Personally, I think the realism argument doesn't make sense for either side when you think about games like Final Fight 2, Half-Life 2 or Final Fantasy VIII, which all featured female characters on the good side but only male characters on the evil one. Unless the developers of these games intended to make the villains out to be huge misogynists -- which they didn't -- there's no real reason for female characters to only be on the heroic side.
I would love to see more generic female soldiers and warriors in games, particularly on the opposing side. Because as it stands now -- and not just in the games mentioned above but Uncharted, Metal Gear Solid, Mercenaries, Tomb Raider and many, many others -- we're used to seeing men being killed. In all of those games, it's our objective to kill men, and only men (excluding the occasional boss). This is developers treating men as disposable and unimportant. So the realism argument falls flat when one side is single-sex and the other is co-ed. It's very unrealistic ... but it's also completely sexist because men are the only ones the player is meant to kill. That overshadows the realism argument.
Interestingly, Bethesda came up with another way to emphasise male disposability when making Fallout 3. One of the perks -- special abilities the player character could earn when levelling-up -- available to the player was to cause ten percent extra damage to characters of the opposite sex. However, because there were many, many more male enemies in Fallout 3 than female ones, the perk was a lot more useful if playing as a female character. It's minor but nevertheless puts a greater emphasis on killing men than women. As a result, two extra perks were added to Fallout: New Vegas to award the damage bonus against members of the same sex.

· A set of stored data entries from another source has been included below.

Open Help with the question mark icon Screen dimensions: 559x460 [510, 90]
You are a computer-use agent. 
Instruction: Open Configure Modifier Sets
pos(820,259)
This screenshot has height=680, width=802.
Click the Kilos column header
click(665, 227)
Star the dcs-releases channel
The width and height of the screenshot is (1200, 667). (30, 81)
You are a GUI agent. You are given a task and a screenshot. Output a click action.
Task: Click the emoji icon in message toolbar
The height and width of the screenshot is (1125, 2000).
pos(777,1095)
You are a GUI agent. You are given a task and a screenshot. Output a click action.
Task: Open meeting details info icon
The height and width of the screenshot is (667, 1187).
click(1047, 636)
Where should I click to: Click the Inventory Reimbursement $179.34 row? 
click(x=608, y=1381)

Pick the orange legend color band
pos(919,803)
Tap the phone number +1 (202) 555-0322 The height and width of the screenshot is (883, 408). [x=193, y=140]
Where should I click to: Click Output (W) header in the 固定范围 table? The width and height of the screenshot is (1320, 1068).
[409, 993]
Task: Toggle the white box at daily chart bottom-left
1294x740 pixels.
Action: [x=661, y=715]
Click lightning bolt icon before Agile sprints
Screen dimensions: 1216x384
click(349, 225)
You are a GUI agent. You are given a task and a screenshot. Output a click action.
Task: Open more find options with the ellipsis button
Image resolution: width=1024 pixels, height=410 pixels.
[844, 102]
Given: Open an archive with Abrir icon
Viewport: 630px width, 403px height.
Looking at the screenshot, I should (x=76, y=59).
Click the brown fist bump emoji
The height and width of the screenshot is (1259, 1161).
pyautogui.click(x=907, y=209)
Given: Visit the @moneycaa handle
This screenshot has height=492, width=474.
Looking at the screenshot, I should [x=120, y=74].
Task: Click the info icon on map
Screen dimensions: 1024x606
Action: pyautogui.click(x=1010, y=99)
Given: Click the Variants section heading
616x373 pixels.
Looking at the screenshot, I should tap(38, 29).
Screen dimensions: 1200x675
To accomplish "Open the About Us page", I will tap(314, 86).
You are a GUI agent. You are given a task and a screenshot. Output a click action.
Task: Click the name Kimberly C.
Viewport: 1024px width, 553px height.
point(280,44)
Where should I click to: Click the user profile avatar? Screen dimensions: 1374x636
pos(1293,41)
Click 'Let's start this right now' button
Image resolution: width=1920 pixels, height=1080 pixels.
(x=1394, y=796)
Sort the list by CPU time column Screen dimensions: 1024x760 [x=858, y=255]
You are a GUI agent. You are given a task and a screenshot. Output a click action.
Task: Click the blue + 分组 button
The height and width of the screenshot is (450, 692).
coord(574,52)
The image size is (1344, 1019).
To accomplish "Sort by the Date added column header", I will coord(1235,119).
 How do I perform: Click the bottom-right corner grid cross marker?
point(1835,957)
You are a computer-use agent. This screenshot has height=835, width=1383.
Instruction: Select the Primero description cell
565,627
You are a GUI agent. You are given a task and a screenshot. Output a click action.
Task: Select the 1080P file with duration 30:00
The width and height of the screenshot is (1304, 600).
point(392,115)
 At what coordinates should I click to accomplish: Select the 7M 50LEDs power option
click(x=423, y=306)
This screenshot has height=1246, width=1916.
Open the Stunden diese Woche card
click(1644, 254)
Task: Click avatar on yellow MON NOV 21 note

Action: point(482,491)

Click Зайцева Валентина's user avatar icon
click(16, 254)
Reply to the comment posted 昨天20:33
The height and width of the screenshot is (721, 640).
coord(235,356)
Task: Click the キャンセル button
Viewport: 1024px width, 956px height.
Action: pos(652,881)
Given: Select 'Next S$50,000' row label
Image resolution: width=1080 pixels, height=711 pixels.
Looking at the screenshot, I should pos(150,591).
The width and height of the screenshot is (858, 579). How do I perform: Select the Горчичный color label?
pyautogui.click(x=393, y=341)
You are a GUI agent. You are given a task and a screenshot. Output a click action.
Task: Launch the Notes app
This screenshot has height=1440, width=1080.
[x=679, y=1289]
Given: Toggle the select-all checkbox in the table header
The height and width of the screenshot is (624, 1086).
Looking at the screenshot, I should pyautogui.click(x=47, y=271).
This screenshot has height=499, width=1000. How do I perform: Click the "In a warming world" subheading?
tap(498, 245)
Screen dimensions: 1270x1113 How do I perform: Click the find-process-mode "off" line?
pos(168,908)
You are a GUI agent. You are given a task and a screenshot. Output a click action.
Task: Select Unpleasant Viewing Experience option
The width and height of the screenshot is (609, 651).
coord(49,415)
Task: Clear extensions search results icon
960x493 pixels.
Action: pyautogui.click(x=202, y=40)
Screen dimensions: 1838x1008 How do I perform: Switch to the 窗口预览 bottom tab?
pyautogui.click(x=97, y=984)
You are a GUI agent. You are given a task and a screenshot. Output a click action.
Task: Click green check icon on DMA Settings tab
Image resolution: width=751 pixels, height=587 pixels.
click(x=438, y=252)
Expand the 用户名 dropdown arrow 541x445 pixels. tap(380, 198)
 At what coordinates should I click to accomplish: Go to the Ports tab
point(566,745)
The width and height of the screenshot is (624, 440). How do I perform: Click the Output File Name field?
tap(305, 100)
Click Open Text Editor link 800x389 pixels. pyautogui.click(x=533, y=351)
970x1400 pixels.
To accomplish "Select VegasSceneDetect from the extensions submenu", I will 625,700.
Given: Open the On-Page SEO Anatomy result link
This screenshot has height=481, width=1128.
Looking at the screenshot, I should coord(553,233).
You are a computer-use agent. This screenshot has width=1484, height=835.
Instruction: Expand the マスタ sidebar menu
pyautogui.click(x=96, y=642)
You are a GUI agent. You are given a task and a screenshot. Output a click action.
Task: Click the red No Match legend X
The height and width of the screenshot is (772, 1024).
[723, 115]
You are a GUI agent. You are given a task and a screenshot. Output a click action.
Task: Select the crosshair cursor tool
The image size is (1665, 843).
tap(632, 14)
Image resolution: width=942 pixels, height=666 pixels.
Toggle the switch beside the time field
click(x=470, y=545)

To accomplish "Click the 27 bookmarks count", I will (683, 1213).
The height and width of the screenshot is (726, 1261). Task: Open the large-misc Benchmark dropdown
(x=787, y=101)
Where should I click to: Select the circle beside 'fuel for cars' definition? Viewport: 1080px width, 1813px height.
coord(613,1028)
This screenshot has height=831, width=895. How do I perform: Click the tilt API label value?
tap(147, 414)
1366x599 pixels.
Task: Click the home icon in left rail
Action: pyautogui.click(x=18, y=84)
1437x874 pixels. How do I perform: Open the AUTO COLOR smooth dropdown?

|The Lady Killer and Black Widow perks.|
Surprisingly, EA is one of the few developers I've seen with a decent split when it comes to the sexes of enemies in their games. Mass Effect, Dragon Age and Kingdoms Of Amalur: Reckoning all seemed to have a fair balance between male and female enemies (as well as aliens and monsters). Of course, Mass Effect heavily influenced the other two but they're all separate games nonetheless. They all serve to treat women the same as men.
There's an alternative to having an even split between male and female enemies; making everyone in the game only male or female. Surprisingly, it's not as crazy as it sounds. Starhawk only featured a single female character (who picked up a gun and joined the battle towards the end of the single-player mode, just like the men) but it worked for the setting; Starhawk was going for a "space western" theme and, given that most gunslingers were male, it suited the game. All the enemies seemed to be male too but they were just monstrous enough that it didn't really matter. Hunched over, with odd skin colours and bones that were on the outsides of their bodies. However, even though Starhawk managed to make it work, I wouldn't recommend it for every game. Although even that was better than emphasising male disposability with male enemies and mixed heroes.
Long story short, the idea that it's more acceptable to kill one sex over the other disturbs the hell out of me and I hope to see more female enemies in games in the future. This isn't a case of a lack of women in games anymore, as it was back in the days of Final Fight. Gaming has evolved to a point where women are in games now ... but developers are paranoid about making it the player's job to kill them in the same way they kill men.